Geri Denkewalter says library operations would be impacted, though she says she hasn’t had time to determine the full impact.
“Basically, it’s going to be books, and programming, services for our kids and our elderly people and…adults.”
Denkewalter says some of that loss of service would result from needing to cut as many as three on-call library staff positions. Part of what that staff does is prepare for things like the Summer Reading program that recently resumed. That program also pairs with food distribution efforts to area children by the Upper Susitna Food Pantry.

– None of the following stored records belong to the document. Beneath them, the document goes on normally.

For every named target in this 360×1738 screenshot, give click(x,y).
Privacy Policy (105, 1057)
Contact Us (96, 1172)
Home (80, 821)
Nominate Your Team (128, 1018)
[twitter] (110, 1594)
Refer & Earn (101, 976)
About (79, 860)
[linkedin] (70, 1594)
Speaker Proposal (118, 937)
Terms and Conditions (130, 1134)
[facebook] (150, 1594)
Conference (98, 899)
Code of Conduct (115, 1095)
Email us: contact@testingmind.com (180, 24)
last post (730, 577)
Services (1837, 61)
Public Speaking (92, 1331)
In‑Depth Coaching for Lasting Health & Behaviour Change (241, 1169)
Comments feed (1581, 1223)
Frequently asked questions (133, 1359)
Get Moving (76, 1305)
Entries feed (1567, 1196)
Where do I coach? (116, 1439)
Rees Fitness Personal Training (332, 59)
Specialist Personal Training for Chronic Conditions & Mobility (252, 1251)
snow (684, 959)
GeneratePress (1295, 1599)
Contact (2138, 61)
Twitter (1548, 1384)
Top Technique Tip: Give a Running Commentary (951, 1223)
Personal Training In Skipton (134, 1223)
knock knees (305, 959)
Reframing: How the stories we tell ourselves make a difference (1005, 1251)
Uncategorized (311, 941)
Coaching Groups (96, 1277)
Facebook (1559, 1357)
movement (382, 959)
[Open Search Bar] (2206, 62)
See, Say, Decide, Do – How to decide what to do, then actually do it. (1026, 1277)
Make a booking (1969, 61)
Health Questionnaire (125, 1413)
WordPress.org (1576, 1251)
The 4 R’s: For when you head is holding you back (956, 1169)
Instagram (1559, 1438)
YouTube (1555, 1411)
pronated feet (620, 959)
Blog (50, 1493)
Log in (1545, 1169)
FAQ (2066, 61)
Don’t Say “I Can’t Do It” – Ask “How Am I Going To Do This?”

Without that staff, Denkewalter says running things like that gets more difficult.
“If there aren’t people here, our on-call staff, to do things like make grab and go bags…or just set up programs, make new bulletin boards, process books…If they’re not here, I don’t know how we’re going to actually provide those services.”
Perhaps the most noticeable change if staff positions are eliminated is the prospect of having to keep the library closed two days a week.
According to Denkewalter, a lot of the library’s costs are outside of her control. She says things like utilities, hourly wages, and insurance costs are not discretionary, limiting where she can make changes. She believes if the cuts pass, it could mean closing the library’s doors for two days a week. She adds that some planned new programs designed to get people together again after a year of relative isolation would also potentially be in trouble.
After the budget amendment was first proposed, Borough Community Development Director Eric Phillips said he also hadn’t had time to fully calculate what the operational impacts of the cuts to multiple libraries would mean.
“We really haven’t had a chance to evaluate what the operational impacts of this will be. I can say, of the fifteen budgets—operating budgets—that I have within Community Development, the library budgets are the skinniest, leanest budget.”
Assembly Member Tam Boeve, whose district includes both the Talkeetna and Trapper Creek libraries, says she is against the cut, and expressed concern about the timing of the amendment.
“I don’t appreciate an amendment like this coming forward after the budget hearings. I mean, this is absolutely something the communities are going to be impacted by and should have had an opportunity to comment on.”
A final vote on the library cut was delayed until the next budget deliberation meeting at 6:00 pm on Thursday.